Work to be completed: Copy out everything from the first line of the records down to the line containing "pos(33,400)", both included, with no changes.

Records for the task:
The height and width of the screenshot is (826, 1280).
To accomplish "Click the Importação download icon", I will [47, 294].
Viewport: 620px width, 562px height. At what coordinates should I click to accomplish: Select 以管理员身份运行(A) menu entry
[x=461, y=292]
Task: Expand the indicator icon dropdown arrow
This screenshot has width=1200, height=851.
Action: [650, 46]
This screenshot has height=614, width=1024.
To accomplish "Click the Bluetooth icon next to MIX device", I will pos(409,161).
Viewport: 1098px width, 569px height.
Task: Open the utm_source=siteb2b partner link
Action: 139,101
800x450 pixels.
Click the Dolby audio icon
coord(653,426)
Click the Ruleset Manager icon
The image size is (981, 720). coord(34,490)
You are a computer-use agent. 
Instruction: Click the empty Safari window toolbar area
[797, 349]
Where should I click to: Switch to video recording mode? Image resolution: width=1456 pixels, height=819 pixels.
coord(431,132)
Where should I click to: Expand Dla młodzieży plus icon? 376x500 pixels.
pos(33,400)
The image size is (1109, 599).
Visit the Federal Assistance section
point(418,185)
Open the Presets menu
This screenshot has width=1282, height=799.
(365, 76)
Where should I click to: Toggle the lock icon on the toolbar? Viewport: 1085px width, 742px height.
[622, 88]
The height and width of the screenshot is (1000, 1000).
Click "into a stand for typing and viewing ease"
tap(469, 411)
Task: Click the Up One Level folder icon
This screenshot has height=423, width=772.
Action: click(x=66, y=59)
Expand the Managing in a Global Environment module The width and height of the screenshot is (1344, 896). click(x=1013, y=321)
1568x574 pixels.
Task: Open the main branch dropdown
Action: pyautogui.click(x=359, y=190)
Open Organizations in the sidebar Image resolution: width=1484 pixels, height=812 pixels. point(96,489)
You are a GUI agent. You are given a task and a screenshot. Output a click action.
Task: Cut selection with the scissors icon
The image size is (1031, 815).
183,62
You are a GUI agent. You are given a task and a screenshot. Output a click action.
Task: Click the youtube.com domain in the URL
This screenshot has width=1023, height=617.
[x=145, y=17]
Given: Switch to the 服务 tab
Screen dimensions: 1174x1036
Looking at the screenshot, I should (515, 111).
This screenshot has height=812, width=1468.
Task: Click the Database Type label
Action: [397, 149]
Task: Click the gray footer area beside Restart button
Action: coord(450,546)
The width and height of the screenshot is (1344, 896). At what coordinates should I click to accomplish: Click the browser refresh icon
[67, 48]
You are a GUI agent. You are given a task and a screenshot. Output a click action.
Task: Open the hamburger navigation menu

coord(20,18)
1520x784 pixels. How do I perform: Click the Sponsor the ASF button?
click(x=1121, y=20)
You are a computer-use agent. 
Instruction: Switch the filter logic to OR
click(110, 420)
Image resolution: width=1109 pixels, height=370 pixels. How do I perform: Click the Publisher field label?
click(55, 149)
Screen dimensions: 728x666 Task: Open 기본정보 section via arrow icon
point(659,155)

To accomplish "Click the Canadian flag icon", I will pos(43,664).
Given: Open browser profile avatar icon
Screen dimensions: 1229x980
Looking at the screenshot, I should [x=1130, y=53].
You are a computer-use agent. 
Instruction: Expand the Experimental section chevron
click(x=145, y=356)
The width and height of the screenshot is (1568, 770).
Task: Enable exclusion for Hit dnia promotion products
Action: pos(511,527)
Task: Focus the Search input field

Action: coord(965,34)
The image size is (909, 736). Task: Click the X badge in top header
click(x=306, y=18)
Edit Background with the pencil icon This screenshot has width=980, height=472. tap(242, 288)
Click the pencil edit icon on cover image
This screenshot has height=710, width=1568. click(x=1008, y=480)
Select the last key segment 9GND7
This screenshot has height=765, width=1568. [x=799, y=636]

Written answer:
The height and width of the screenshot is (826, 1280).
To accomplish "Click the Importação download icon", I will [47, 294].
Viewport: 620px width, 562px height. At what coordinates should I click to accomplish: Select 以管理员身份运行(A) menu entry
[x=461, y=292]
Task: Expand the indicator icon dropdown arrow
This screenshot has width=1200, height=851.
Action: [650, 46]
This screenshot has height=614, width=1024.
To accomplish "Click the Bluetooth icon next to MIX device", I will pos(409,161).
Viewport: 1098px width, 569px height.
Task: Open the utm_source=siteb2b partner link
Action: 139,101
800x450 pixels.
Click the Dolby audio icon
coord(653,426)
Click the Ruleset Manager icon
The image size is (981, 720). coord(34,490)
You are a computer-use agent. 
Instruction: Click the empty Safari window toolbar area
[797, 349]
Where should I click to: Switch to video recording mode? Image resolution: width=1456 pixels, height=819 pixels.
coord(431,132)
Where should I click to: Expand Dla młodzieży plus icon? 376x500 pixels.
pos(33,400)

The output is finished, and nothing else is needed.